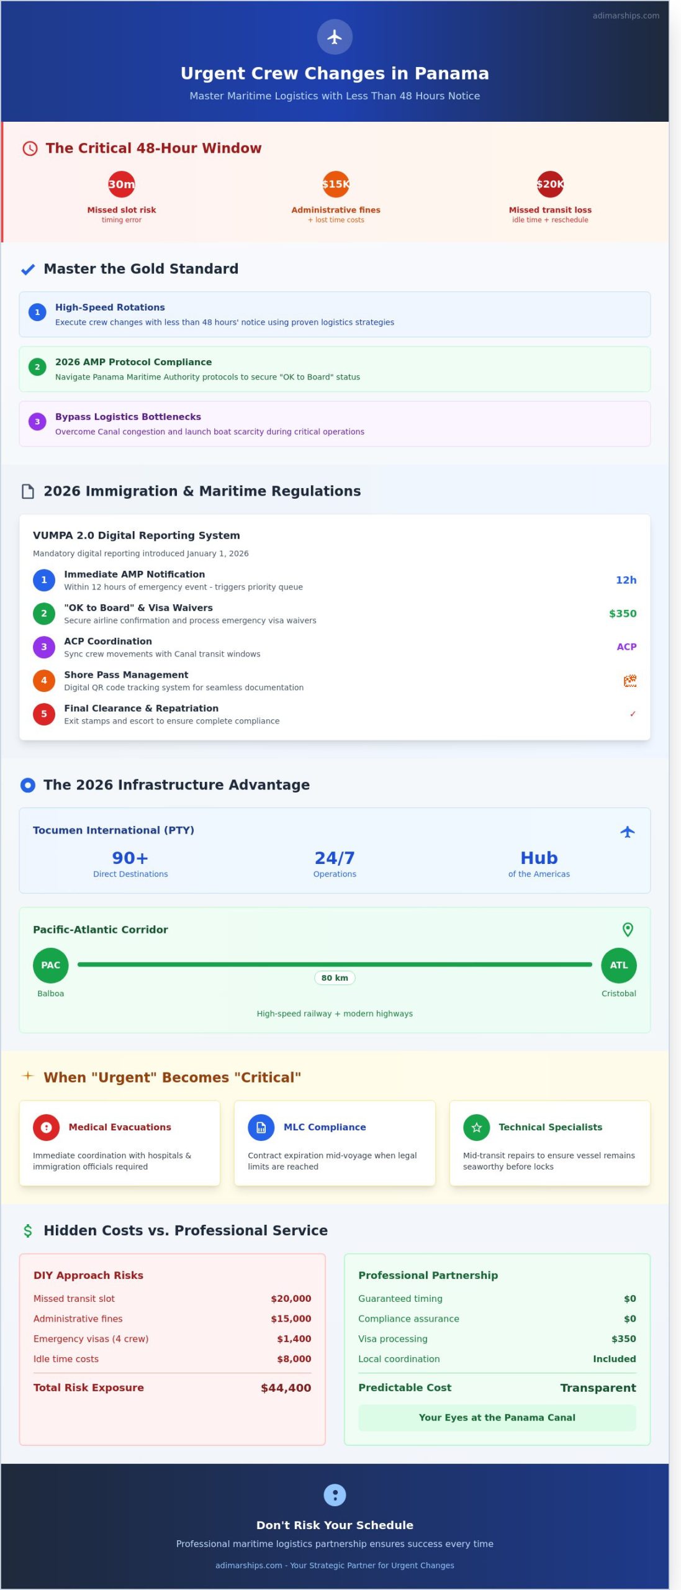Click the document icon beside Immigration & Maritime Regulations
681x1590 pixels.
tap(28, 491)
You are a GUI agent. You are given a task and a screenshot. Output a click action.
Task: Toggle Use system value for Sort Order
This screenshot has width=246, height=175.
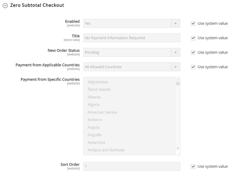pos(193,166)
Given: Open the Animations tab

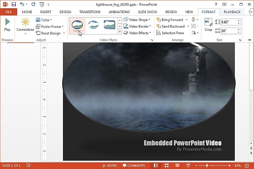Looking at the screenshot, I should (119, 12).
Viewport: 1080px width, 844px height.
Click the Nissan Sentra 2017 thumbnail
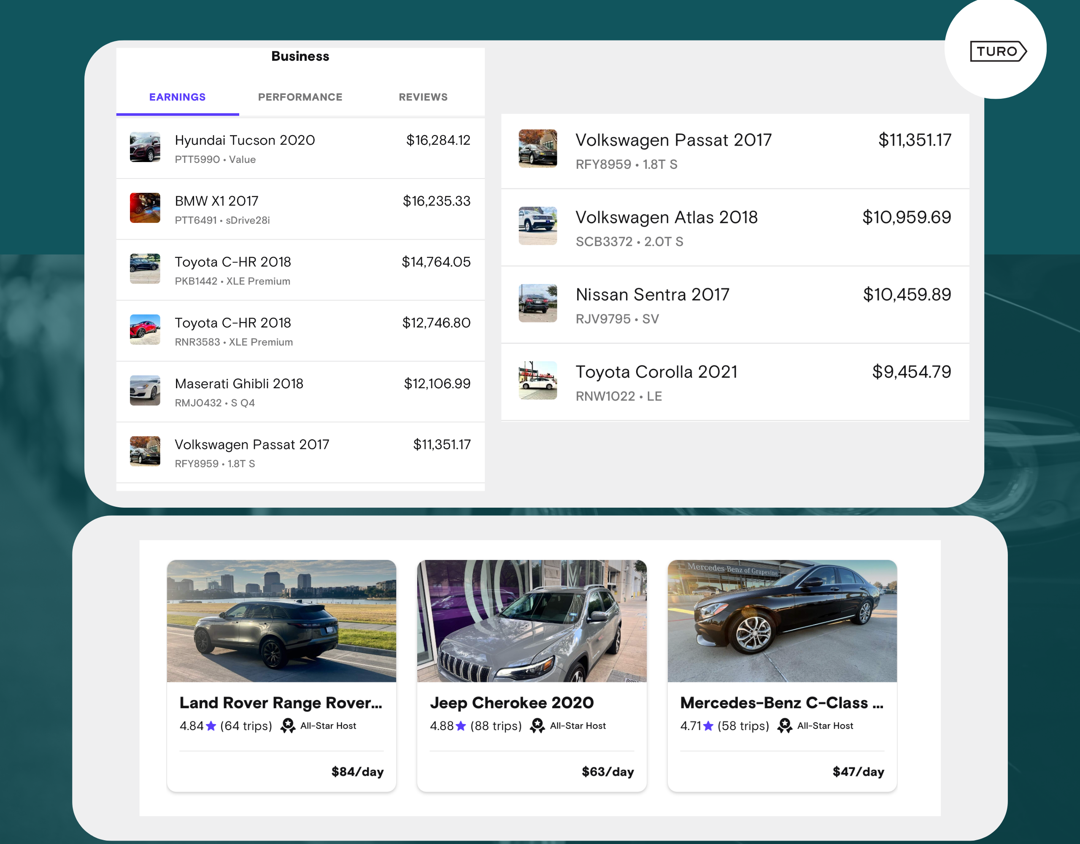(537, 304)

• [TASK PROMPT] Write out the text of each of the items above word for word, leaving out the pictures.

• [CORRECT OUTPUT]
Click the document icon beside Immigration & Maritime Regulations
681x1590 pixels.
tap(28, 491)
You are a GUI agent. You are given a task and a screenshot. Output a click action.
Task: Toggle Use system value for Sort Order
This screenshot has width=246, height=175.
pos(193,166)
Given: Open the Animations tab

Looking at the screenshot, I should (119, 12).
Viewport: 1080px width, 844px height.
Click the Nissan Sentra 2017 thumbnail
(537, 304)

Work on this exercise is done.